Will has never been successful in the love department. 

Obviously.

In the sex department? Aces. In the getting a woman to come home with him? Check. In the having a fantastic time that doesn't extend past a few months? _No problem_.

And for all that he's "tried" with various women over the years, the only one he ever wanted to go the distance with is, well, being escorted from his building right this moment, and he's not sure if air coming in and going out of his lungs has ever been this painful.

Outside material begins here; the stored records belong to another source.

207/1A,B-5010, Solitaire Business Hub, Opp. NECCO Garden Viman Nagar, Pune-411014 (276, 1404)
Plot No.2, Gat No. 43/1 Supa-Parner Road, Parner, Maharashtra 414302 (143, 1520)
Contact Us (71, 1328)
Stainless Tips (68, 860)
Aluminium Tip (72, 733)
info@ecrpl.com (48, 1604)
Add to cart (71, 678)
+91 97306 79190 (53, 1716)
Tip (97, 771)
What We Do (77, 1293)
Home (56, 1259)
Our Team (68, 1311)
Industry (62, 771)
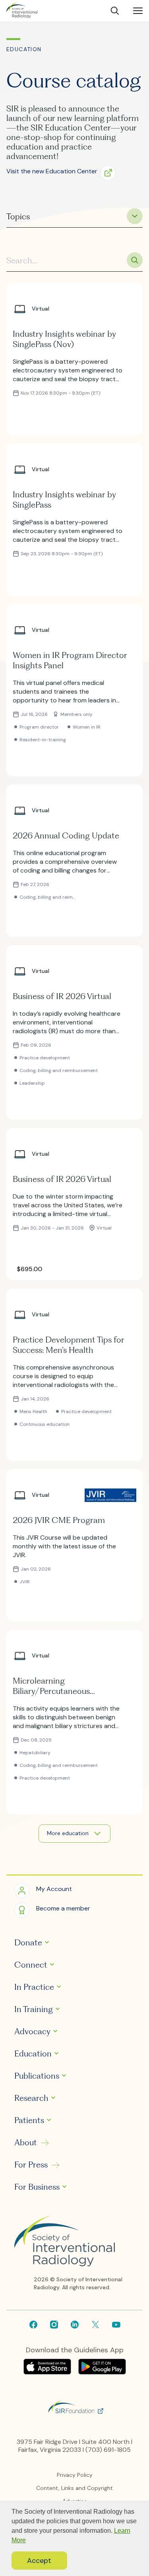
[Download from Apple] (48, 2372)
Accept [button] (39, 2560)
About (25, 2142)
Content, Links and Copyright (74, 2488)
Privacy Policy (75, 2474)
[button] (63, 172)
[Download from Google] (102, 2372)
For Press (31, 2164)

He's not sure if he's walking around so much as floating from place to place, some sort of automatic pilot kicking in and self-preservation making his every decision so rapidly he feels like he's on fire.

Literally.

Alicia Florrick just wiped the floor with his heart, and her parting shot? _This was never meant personally._

He's not sure he's ever heard a bigger lie, and he's a lawyer for Christ's sake.

 

 

Alicia's brother is one of those guys that Will has always liked but not been able to actually be friends with, for good reason. There had always been an invisible line, even when they were sleeping together--or perhaps _especially_ when they were sleeping together. If any of Alicia's family came in, he wasn't really supposed to connect with them.

It was an unspoken rule.

(Like most of what was between them.)

But Owen, Owen was just someone he would have naturally gravitated to, regardless of the circumstances under which they met. 

So when he comes and pleads Alicia's case, the case she wouldn't want him to plead, Will can barely listen to it. He can't take the words of a man he knows is pure, whose sole intention is just to deliver his sister to a happy place.

(He doesn't want to hear said aloud what he's always known, somehow.) 

Because he has known it, always. When she broke things off with him; when she cried and said she was sorry. When she said she would miss him. It had never been what it should have been about--the break up that is. They were never apart because they wanted to be, and no matter how much he tried to convince himself that it was just him who wanted things back the way they had been, there had always been something in her eyes that told him she wanted it, too.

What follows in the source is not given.